[Ethereum] the parity light pruning mode

fast-synclight-clientsparitystate-trie-pruningsynchronization

Parity offers four different pruning methods: archive, basic, fast and light:

  --pruning METHOD         Configure pruning of the state/storage trie. METHOD
                           may be one of auto, archive, basic, fast, light:
                           archive - keep all state trie data. No pruning.
                           basic - reference count in disk DB. Slow but light.
                           fast - maintain journal overlay. Fast but 50MB used.
                           light - early merges with partial tracking. Fast
                           and light. Experimental!
                           auto - use the method most recently synced or
                           default to archive if none synced [default: auto].

I just tried out archive because I have enough space and time to do a full sync. It compares to a geth chain size like the following:

 ~ $ du -hs .parity/
17G .parity/
 ~ $ du -hs .ethereum/
15G .ethereum/

Now, I see archive will be pretty much like the default sync'ing in eth or geth. But what is basic, what is light? And is fast the same level as geth --fast?

What is the parity light pruning mode? Is this already to be considered as a light client?

Best Answer

geth and parity have differents methods to save the ethereum blockchain in their internal format. I made many benchs because i find it so long just to use a Wallet.

The pruning mode is how the block data are saved. With the archive mode, all states are saved. So, you know the state at each moment without to reload all the blockchain. With fast and light, we assume that we don't need all this information but only the current state and few before, so we remove many intermediates states.

On geth, the --fast method saves a state of the blockchain at block B[-1500] and all the states after this block (B[-1] is the last block, B[-2] is the before last block ...). So it is possible to rewind at the state of 1500 last blocks. With a full blockchain, you can do it for all blocks.

In parity, there are 4 pruning modes or journalDB algorithms:

  • Archive (Archive): as geth Archive we keep all states
  • Fast (OverlayRecent): as geth Fast we keep all the full states of the B[-i] blocks
  • Light (EarlyMerge): we keep all the states of the B[-i] blocks but in differential (so it is smaller than fast but slower access)
  • Basic (RefCounted): we keep all the states of the B[-i] blocks like with OverlayRecent but we remove states after x changes... so we have only the xth last changes

Benchmarks done on i7 3720QM 16GB ram with Geth 1.4.4 (Homestead with 1.6Mi blocks)
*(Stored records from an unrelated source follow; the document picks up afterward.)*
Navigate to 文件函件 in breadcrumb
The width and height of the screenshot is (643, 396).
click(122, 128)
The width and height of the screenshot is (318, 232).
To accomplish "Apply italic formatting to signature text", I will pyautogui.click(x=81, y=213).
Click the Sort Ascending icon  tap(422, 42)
_____________________________________________
| Option | Disk Used | Time | Disk Written  |
|--------|-----------|------|---------------|
| none   | 19.GB     | 5h00 | 1TB           |
| fast   | 3.7GB     | 1h00 | 100GB         |
---------------------------------------------

Benchmarks done on i7 3720QM 16GB ram with Geth 1.5.0 unstable (Homestead with 1.6Mi blocks found at https://gitter.im/ethereum/go-ethereum?at=574d26c010f0fed86f49b32f)

__________________________________________________
| command     | Disk Used | Time | Disk Written  |
|-------------|-----------|------|---------------|
| geth        | 21GB      | 5h00 | 150GB         |
| geth --fast | 4.2GB     | 21m  | 35GB          |
| geth export | 1.5GB     | 10m  |               |
| geth import | 21GB      | 3h30 |               |
--------------------------------------------------

Benchmarks done on i7 3720QM 16GB ram with Parity 1.2 (Homestead with 1.6Mi blocks)

_____________________________________________
| Option | Disk Used | Time | Disk Written  |
|--------|-----------|------|---------------|
| archive| 19.GB     | 2h00 | 300GB         |
| fast   | 3.7GB     | 1h30 | 20GB          |
| light  | 2.5GB     | 2h00 | 130GB         |
---------------------------------------------

Note: When you have a node with a blockchain, you can dump the chaindata of geth directory to use it with your other computers. I check it with Linux, Windows and OS X.

Note: if you use --cache with 1024, it could be faster. But it is not significant on my system. The same goes for the --jitvm

Note: the ethereum blockchain saved the final state after transactions but it is safer to replay the transactions to check them.